# Dataset records
* * *

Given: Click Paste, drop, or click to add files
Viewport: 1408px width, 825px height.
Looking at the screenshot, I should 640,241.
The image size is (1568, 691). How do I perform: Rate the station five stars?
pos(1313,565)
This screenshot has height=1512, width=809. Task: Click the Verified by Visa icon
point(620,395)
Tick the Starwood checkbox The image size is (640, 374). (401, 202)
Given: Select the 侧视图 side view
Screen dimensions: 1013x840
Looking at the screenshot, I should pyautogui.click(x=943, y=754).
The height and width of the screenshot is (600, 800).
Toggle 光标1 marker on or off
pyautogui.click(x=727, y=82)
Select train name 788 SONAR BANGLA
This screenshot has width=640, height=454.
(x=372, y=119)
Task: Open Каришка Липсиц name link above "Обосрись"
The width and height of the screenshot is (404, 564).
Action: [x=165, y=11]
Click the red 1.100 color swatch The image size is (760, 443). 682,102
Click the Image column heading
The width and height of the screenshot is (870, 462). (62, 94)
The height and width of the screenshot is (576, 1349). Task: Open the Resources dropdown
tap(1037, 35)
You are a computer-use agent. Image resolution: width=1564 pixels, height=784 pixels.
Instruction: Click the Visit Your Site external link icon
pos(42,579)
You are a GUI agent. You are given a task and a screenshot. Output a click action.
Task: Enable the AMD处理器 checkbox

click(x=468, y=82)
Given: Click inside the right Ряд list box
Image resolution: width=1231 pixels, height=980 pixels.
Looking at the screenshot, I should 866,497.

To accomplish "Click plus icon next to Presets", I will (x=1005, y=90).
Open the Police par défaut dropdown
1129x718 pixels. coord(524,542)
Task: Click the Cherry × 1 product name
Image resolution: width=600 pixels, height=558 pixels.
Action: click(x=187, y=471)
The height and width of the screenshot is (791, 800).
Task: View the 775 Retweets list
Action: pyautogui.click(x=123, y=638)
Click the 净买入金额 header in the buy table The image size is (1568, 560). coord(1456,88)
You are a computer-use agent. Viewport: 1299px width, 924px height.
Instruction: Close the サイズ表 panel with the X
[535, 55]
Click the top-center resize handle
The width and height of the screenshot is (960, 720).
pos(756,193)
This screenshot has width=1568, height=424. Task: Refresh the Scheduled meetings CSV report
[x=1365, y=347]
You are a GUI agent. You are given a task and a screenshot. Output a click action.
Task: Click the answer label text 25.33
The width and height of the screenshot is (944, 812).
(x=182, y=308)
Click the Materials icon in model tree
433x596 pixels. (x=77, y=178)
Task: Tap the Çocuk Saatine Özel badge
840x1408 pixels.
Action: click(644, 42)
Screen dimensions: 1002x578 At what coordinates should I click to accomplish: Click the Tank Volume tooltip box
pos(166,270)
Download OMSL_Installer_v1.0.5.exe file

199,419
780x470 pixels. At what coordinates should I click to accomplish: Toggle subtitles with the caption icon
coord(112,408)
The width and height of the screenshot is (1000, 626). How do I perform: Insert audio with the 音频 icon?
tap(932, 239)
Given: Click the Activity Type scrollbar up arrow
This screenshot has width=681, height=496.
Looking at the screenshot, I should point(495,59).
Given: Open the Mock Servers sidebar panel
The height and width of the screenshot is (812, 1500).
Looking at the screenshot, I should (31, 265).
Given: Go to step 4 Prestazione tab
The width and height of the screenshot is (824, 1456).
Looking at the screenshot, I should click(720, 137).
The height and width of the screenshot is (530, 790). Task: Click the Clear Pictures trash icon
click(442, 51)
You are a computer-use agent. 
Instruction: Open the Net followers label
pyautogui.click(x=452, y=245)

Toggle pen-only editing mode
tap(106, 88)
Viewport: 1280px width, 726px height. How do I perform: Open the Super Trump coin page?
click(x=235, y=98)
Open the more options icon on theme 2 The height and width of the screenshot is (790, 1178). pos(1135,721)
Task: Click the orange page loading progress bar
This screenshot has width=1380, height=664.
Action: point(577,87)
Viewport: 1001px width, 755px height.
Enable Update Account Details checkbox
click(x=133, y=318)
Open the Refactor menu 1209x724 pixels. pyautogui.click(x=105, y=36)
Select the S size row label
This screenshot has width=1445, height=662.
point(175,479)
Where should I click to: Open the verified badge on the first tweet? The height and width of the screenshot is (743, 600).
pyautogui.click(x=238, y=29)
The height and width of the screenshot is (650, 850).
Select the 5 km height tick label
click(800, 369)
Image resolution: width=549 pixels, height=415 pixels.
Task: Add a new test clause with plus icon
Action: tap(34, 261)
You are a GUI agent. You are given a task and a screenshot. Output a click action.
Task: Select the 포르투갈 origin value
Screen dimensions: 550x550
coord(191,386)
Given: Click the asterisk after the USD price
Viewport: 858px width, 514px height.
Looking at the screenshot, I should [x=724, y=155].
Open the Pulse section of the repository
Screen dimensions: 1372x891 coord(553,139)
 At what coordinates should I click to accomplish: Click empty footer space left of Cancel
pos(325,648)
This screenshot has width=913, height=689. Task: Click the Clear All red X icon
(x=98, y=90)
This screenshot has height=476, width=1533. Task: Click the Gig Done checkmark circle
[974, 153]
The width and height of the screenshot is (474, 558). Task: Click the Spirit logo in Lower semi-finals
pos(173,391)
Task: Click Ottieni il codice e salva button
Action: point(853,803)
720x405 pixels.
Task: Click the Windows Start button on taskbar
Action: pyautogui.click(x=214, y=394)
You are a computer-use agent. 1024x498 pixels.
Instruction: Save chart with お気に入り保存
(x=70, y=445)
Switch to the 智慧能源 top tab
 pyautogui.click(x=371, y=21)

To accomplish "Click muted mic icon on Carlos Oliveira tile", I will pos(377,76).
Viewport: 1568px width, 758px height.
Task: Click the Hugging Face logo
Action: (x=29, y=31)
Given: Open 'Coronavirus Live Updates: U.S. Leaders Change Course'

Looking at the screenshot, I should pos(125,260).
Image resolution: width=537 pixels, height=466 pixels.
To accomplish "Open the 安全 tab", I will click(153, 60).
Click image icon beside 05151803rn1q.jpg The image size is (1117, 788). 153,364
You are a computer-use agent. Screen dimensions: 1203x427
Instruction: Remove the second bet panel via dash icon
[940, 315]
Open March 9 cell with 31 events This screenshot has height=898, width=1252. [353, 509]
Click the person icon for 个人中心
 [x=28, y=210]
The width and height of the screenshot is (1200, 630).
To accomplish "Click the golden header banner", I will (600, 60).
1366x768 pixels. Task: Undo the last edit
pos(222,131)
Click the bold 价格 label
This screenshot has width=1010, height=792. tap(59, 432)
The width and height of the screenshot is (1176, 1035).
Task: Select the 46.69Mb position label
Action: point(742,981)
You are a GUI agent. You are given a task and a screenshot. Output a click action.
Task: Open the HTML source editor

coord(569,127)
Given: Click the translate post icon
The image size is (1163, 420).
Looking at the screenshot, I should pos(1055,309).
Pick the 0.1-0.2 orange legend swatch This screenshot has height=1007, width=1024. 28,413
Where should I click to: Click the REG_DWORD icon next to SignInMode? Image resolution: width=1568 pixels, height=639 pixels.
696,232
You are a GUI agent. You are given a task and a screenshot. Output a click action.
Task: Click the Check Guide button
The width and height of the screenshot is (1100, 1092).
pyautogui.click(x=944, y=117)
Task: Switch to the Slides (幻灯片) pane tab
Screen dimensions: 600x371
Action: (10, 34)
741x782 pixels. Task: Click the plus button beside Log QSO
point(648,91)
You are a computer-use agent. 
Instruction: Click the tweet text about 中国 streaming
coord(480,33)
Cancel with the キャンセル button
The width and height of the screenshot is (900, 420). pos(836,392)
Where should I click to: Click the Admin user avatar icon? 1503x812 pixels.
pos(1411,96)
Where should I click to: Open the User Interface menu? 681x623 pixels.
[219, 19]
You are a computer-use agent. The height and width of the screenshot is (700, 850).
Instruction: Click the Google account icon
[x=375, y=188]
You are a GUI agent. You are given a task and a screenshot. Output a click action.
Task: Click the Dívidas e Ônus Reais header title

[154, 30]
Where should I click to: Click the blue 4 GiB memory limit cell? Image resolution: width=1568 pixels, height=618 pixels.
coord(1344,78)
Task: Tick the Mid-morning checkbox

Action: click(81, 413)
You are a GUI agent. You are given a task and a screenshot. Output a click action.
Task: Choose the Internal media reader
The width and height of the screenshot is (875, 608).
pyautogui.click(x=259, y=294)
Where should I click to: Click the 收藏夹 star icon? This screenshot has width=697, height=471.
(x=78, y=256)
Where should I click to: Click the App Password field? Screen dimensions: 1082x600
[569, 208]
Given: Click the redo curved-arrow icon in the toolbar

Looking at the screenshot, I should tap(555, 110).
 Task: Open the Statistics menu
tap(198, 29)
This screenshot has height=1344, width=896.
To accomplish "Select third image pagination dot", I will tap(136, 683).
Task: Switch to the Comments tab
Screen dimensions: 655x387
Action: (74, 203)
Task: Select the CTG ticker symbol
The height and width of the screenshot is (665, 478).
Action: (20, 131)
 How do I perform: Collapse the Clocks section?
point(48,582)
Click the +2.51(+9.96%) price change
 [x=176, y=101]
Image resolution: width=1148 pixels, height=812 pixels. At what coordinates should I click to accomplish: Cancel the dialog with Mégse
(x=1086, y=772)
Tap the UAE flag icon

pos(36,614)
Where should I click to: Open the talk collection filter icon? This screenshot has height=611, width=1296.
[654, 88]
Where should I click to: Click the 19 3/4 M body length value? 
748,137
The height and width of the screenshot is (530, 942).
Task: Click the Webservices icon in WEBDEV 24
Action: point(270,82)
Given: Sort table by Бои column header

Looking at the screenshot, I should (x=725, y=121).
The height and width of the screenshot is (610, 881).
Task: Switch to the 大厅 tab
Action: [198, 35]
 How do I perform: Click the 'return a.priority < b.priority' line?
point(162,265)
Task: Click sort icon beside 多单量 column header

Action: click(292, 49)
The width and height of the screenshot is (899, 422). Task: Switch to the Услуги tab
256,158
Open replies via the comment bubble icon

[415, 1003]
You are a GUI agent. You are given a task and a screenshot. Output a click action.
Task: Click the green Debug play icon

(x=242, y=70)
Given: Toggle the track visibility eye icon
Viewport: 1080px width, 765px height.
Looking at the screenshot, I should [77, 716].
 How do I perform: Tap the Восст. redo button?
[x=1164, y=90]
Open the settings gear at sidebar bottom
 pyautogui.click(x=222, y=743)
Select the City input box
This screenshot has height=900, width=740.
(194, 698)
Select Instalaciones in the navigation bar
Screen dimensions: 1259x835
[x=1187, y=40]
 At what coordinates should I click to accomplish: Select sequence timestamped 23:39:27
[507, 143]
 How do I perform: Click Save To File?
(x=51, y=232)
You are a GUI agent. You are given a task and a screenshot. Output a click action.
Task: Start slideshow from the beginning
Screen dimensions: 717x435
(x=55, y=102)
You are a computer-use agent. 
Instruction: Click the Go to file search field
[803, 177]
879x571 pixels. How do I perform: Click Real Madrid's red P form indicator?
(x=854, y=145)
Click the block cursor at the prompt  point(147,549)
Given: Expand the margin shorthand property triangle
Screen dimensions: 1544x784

* * *

# What you are asked to do
Using only the data above, copy out the lines that include the word "computer".

# Solution for this exercise
You are a computer-use agent. Image resolution: width=1564 pixels, height=784 pixels.
You are a computer-use agent. Viewport: 1299px width, 924px height.
You are a computer-use agent. 
You are a computer-use agent. 1024x498 pixels.
You are a computer-use agent. Screen dimensions: 1203x427
You are a computer-use agent. 
You are a computer-use agent. The height and width of the screenshot is (700, 850).
You are a computer-use agent. 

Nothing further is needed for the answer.